| Exercise description |
Which lines run from the start of the data below to the line containing "Tap the home indicator bar"? Set them down exactly, with none added.

Records from a dataset:

━━━━━━

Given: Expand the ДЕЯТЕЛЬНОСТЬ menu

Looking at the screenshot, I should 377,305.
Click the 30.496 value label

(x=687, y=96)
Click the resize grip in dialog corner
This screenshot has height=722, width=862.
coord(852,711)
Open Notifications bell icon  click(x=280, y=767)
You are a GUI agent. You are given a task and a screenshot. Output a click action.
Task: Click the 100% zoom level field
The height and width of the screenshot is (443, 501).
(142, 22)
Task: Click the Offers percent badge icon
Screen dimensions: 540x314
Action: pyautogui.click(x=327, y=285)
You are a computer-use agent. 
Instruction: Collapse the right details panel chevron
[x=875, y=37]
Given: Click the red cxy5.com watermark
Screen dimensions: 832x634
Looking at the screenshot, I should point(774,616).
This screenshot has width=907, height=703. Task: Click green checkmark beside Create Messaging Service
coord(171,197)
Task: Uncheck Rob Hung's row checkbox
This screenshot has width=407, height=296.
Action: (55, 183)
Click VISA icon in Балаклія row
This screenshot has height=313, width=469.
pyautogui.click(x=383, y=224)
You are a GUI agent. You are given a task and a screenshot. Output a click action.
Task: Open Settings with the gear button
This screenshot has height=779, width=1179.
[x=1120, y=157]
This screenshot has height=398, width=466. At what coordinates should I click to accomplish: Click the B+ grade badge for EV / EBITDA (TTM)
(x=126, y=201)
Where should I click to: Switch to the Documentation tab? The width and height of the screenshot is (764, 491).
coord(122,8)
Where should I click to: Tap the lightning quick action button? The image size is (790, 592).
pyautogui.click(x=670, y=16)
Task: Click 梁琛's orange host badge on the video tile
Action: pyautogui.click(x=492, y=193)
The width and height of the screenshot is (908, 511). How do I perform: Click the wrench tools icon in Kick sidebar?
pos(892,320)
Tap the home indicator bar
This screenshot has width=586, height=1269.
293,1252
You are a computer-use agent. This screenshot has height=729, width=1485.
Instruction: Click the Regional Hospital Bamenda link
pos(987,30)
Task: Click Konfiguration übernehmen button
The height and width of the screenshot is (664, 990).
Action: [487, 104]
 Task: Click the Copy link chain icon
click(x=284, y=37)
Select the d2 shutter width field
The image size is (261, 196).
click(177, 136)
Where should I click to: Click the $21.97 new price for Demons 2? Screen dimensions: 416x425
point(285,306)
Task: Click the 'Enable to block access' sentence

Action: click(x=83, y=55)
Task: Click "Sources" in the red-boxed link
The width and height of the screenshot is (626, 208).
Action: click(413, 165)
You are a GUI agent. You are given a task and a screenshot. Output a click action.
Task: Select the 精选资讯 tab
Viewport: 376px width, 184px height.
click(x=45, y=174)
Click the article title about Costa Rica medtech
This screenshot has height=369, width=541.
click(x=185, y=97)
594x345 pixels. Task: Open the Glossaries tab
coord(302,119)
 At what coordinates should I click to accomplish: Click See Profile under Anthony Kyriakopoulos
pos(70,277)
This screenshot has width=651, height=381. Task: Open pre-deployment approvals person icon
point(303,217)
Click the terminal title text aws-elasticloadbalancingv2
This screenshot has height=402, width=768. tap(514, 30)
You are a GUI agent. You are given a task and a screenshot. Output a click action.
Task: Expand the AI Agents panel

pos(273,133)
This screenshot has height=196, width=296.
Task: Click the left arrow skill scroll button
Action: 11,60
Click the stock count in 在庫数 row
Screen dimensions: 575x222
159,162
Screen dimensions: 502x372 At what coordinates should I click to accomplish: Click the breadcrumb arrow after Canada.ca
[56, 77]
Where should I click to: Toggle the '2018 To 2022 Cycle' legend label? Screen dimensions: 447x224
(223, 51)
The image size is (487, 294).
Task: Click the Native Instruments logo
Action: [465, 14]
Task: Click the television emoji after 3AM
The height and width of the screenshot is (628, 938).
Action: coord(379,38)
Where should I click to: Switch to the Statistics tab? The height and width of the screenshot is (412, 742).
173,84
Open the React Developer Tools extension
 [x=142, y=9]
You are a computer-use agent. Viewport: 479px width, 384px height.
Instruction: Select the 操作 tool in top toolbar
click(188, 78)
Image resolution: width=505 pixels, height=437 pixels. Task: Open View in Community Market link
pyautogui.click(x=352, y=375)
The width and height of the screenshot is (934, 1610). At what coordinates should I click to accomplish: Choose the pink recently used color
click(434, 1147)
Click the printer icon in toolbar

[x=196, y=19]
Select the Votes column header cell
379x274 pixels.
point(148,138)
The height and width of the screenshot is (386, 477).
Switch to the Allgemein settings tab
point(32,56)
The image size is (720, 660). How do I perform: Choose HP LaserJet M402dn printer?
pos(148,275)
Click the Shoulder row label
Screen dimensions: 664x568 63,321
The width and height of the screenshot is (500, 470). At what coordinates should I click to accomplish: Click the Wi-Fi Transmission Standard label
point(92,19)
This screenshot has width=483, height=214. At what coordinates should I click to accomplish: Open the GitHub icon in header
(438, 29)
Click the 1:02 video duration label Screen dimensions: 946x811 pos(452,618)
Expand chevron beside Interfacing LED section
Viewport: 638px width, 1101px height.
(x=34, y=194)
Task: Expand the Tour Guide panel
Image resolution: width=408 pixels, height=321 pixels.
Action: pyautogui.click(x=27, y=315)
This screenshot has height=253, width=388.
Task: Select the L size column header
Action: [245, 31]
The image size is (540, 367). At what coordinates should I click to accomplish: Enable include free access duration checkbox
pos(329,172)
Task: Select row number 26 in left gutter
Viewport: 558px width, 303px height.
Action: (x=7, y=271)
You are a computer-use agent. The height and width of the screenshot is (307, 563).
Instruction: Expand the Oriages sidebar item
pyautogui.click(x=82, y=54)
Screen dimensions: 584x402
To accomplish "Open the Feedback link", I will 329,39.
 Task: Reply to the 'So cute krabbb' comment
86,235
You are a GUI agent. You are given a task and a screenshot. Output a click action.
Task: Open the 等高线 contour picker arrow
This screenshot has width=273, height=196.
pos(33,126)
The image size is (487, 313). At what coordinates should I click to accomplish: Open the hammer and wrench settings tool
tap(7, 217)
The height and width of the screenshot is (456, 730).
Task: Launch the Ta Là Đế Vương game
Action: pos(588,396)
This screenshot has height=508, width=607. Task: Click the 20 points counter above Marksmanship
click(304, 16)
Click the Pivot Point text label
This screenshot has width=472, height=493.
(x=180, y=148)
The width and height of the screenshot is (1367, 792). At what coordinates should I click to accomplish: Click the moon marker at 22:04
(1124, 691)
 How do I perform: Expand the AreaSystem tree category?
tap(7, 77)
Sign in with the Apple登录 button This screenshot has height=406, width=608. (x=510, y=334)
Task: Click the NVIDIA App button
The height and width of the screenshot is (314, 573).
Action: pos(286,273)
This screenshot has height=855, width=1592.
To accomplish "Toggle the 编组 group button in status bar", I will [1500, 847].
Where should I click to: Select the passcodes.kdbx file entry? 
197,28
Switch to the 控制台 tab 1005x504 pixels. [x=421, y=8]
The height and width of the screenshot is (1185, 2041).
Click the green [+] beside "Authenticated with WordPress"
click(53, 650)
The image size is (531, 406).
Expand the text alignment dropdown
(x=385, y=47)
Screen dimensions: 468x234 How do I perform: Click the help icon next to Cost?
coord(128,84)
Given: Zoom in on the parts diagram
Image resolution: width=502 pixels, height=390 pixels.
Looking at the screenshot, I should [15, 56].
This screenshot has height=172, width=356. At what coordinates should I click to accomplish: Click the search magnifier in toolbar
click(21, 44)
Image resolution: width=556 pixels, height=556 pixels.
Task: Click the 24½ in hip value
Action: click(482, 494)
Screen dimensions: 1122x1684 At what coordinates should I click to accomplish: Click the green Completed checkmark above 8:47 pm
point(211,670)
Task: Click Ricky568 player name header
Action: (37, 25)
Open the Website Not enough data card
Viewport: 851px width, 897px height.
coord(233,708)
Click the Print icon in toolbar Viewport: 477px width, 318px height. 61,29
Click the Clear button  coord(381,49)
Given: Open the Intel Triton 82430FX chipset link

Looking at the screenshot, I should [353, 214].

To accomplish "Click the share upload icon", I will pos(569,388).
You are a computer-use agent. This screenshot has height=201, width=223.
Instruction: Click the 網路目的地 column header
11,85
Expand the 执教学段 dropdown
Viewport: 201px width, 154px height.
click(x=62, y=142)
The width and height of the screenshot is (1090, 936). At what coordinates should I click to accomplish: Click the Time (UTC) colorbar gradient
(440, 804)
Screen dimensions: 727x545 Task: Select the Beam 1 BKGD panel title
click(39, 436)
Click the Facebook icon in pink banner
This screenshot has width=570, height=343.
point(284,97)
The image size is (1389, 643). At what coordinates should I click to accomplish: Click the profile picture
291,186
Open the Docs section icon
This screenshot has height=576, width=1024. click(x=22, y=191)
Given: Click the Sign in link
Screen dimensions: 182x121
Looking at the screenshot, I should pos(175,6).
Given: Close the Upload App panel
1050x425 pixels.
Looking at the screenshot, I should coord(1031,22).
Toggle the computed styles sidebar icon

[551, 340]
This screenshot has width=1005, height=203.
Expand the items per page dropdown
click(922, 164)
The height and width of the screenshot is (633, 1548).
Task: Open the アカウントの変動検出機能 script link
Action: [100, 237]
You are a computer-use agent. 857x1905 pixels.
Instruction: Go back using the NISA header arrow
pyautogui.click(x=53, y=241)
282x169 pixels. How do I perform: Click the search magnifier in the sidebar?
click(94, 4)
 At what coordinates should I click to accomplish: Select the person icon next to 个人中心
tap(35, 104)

━━━━━━

| Your solution |
Given: Expand the ДЕЯТЕЛЬНОСТЬ menu

Looking at the screenshot, I should 377,305.
Click the 30.496 value label

(x=687, y=96)
Click the resize grip in dialog corner
This screenshot has height=722, width=862.
coord(852,711)
Open Notifications bell icon  click(x=280, y=767)
You are a GUI agent. You are given a task and a screenshot. Output a click action.
Task: Click the 100% zoom level field
The height and width of the screenshot is (443, 501).
(142, 22)
Task: Click the Offers percent badge icon
Screen dimensions: 540x314
Action: pyautogui.click(x=327, y=285)
You are a computer-use agent. 
Instruction: Collapse the right details panel chevron
[x=875, y=37]
Given: Click the red cxy5.com watermark
Screen dimensions: 832x634
Looking at the screenshot, I should point(774,616).
This screenshot has width=907, height=703. Task: Click green checkmark beside Create Messaging Service
coord(171,197)
Task: Uncheck Rob Hung's row checkbox
This screenshot has width=407, height=296.
Action: (55, 183)
Click VISA icon in Балаклія row
This screenshot has height=313, width=469.
pyautogui.click(x=383, y=224)
You are a GUI agent. You are given a task and a screenshot. Output a click action.
Task: Open Settings with the gear button
This screenshot has height=779, width=1179.
[x=1120, y=157]
This screenshot has height=398, width=466. At what coordinates should I click to accomplish: Click the B+ grade badge for EV / EBITDA (TTM)
(x=126, y=201)
Where should I click to: Switch to the Documentation tab? The width and height of the screenshot is (764, 491).
coord(122,8)
Where should I click to: Tap the lightning quick action button? The image size is (790, 592).
pyautogui.click(x=670, y=16)
Task: Click 梁琛's orange host badge on the video tile
Action: pyautogui.click(x=492, y=193)
The width and height of the screenshot is (908, 511). How do I perform: Click the wrench tools icon in Kick sidebar?
pos(892,320)
Tap the home indicator bar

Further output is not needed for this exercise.